Are you sure that the number of records are the same? What is the data-source? From qvd - then optimized or not? Any other changes within the script - order within the script, anything else?

- Marcus

olivierrobin
Specialist III
Specialist III

hello

are you sure you didn't remove a field used ti join your tables ? (if yes , you will join one row with multiple others, making the resulting table bigger than the original script)

datanibbler
Champion
Champion
Author

Hi you two,

thanks for the quick reply! I'm pretty sure I haven't changed anything else in the script but for replacing the * with the complete fieldlist and then commenting out unneeded fields - but I'll have another look, and I will check whether any of those fields are maybe used further down the script ... if I interpret your answers correctly, if everything is as it should be, then the file should not be bigger, but rather smaller since I have removed fields, right? I will check.

Thanks a lot!

Best regards,

DataNibbler

marcus_sommer

Yes, lesser fields and/or records within a load should lead to a smaller table/file-size than before. Related to the special way Qlik stores the data into data- and symbol-tables it might not really noticable because it isn't nearly linear like it would be by a text-file.

But there are exceptions from this rule for example if qvd's are loaded unoptimized the result might have a bigger file-size as the source. The same is true if any of these fields are already loaded before in the script and a numerical field in the loaded source might now be handled as dual- or as text-value.

- Marcus

datanibbler
Champion
Champion
Author

Hmm ... strange.

I have experimented a bit more with this: This transformation uses two large SAP tables and I've removed about 4/5 of all fields from both of them and made sure that all the necessary fields remain, both for that script (further down) and for the following script that uses the qvd coming out of this one.
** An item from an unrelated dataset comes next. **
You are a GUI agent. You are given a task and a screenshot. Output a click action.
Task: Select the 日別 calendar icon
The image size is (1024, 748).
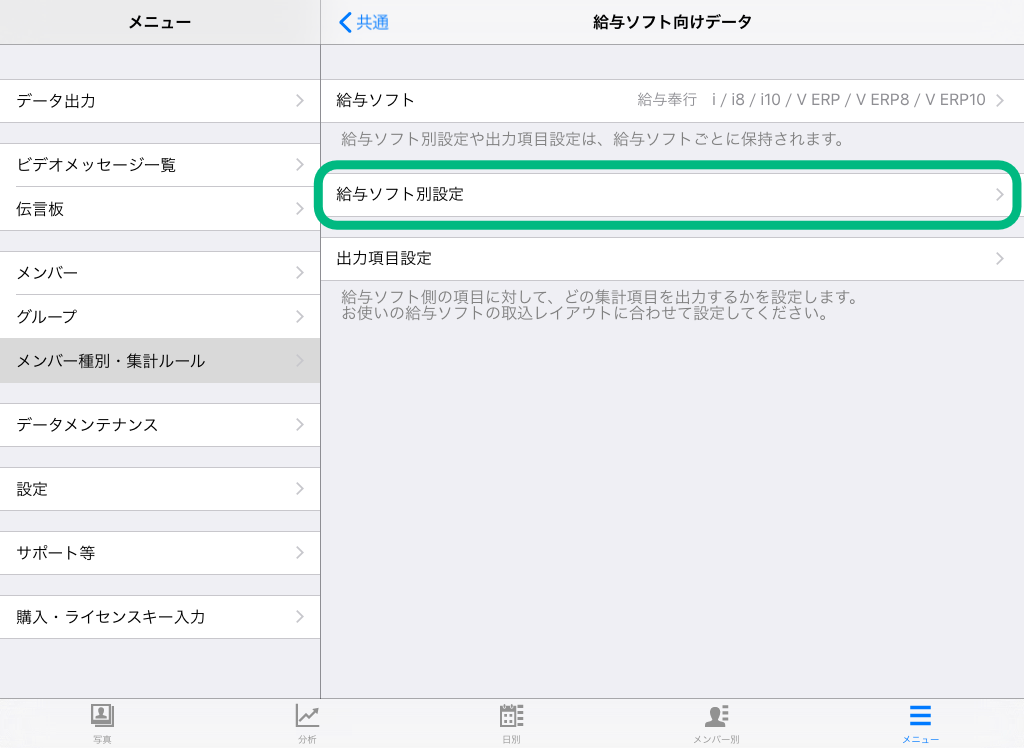[511, 716]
Also, there is nothing additional running in the code.

Still, the resulting file is quite a bit  bigger than it was with all the fields in - it's about 84 MB, used to be about 67. Well, then I guess I'll just leave this be ...

marcus_sommer

I think a excluding-strategy would be useful. This meant to isolate these loadings into separate qvw's to exclude any side-effects from anywhere. Personally I could imagine that some formattings did change like hinted above - for example by a timestamp-field the needed storage-space could grow rapidly and easily counteract the lesser number of fields.

- Marcus

datanibbler
Champion
Champion
Author

Thanks Marcus!

Well, this is on my ToDo-list.

There are no new fields I introduced to get it to run, I just removed fields right at the beginning of the script, making sure that all the fields that are required further down in the script remain. But isolating the LOAD seems a good idea.
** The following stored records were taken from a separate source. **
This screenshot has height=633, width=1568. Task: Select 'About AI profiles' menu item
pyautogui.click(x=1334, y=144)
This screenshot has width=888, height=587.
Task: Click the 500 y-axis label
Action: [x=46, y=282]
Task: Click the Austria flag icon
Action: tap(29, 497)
I haven't got time to look at it in detail right now, but I'll create a note for myself and I'll have a look at it whenever I can.

Best regards,

DataNibbler

Peter_Cammaert
Partner - Champion III
Partner - Champion III

All reasons for smaller or larger qvds can be found in the QVD header. Can you post the headers from the two QVD files (the smaller one with more fields, and the larger one with fewer fields)? It's not that difficult to analyse QVD's...

Peter_Cammaert
Partner - Champion III
Partner - Champion III

And (I read the entire dicussion allright, but I still feel the need to ask 😉 you're not doing a merge-two-fields-into-one trick, are you? SAP usually stores time and date values in different fields. If you merge those into a single QlikView timestamp field, you'll get both a larger symbol table and a larger index for that field.

Also, recent SAP connectors may dump all fields as string values by default. If you convert those into dual values (by using the Date or Date# functions), you'll turn the symbol table entries from pure string values into duals that still contain the string part. Result: larger symbol tables (but the index stays about the same size).